Kosta quoted an HVO soldier, Dominik Ilijasevic, who said that during the attack “everyone was out of their minds because of the previous events”.



Another line of defence was that the people of Stupni Do refused to surrender their weapons when requested to do so by Rajic.



Kosta also defended Rajic’s failure to surrender voluntarily to the tribunal, accusing the Croatian government of not letting him give himself up.



She said the authorities in Zagreb wanted him out of the way at the time because Blaskic was then on trial in The Hague.



Blaskic returned to Zagreb in 2004 to a hero’s welcome after his sentence for war crimes was cut from 45 to nine years – time he had already spent in the UN detention unit.



Since then, the prosecution has filed a controversial application to reopen the case on the basis of new facts. No decision has yet been taken but should the case proceed, Rajic could be called to testify against his former commander whose wartime policies he described in court as “crazy”.
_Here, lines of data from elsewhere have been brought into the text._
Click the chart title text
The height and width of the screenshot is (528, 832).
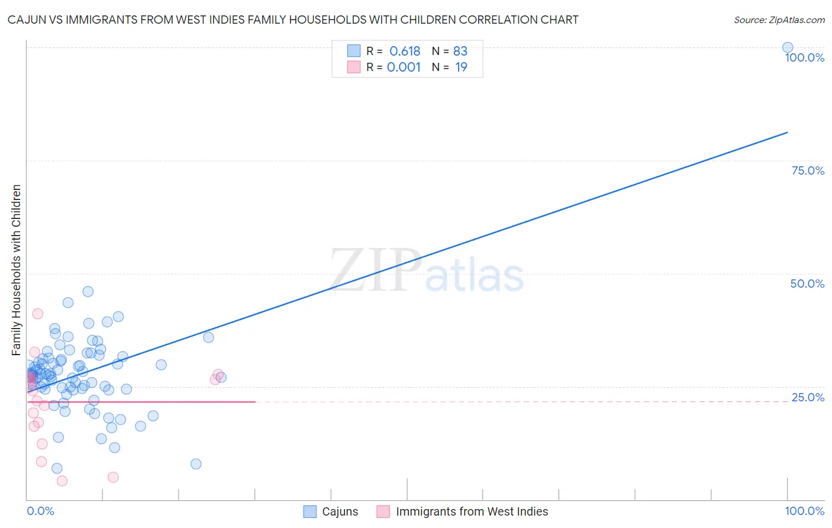(293, 20)
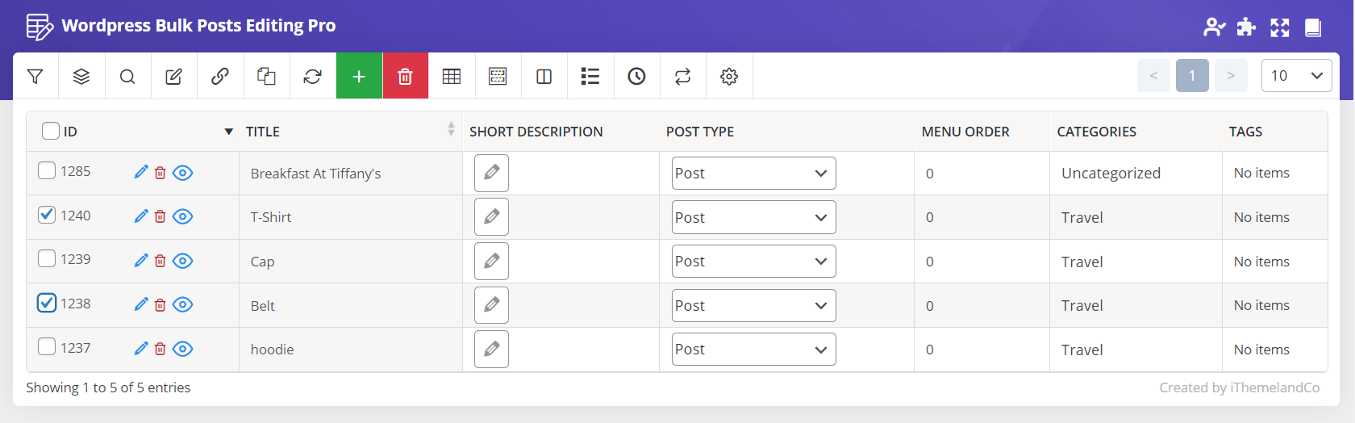Click the fullscreen icon in header
This screenshot has width=1355, height=423.
click(1280, 27)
Blaskic - the HVO commander in central Bosnia – originally stood trial on a number of counts, including the most infamous episode of the Croat-Muslim conflict, the massacre of more than 100 civilian inhabitants of the Muslim village of Ahmici in 1993.



However, documents from the state archives in Zagreb which emerged after the Tudjman’s death in 2000 were accepted by The Hague’s appeals chamber as proof of Blaskic's innocence for some of the crimes.



The documents suggested the existence of a parallel chain of command bypassing Blaskic, and stretching from the Zagreb government to Bosnian Croat political leaders and the commanders of local military police units.



Rajic, however, denies that this parallel chain of command ever existed.



He expressed sorrow for all the victims in Stupni Do and Vares, arguing that their killings were “unnecessary”, as was the war between Bosnian Croats and Muslims. He added, “Only the truth can help future generations … and I’ll bring it out, no matter what threats and physical attacks I [have] experienced.”



Goran Jungvirth is an IWPR reporter in The Hague.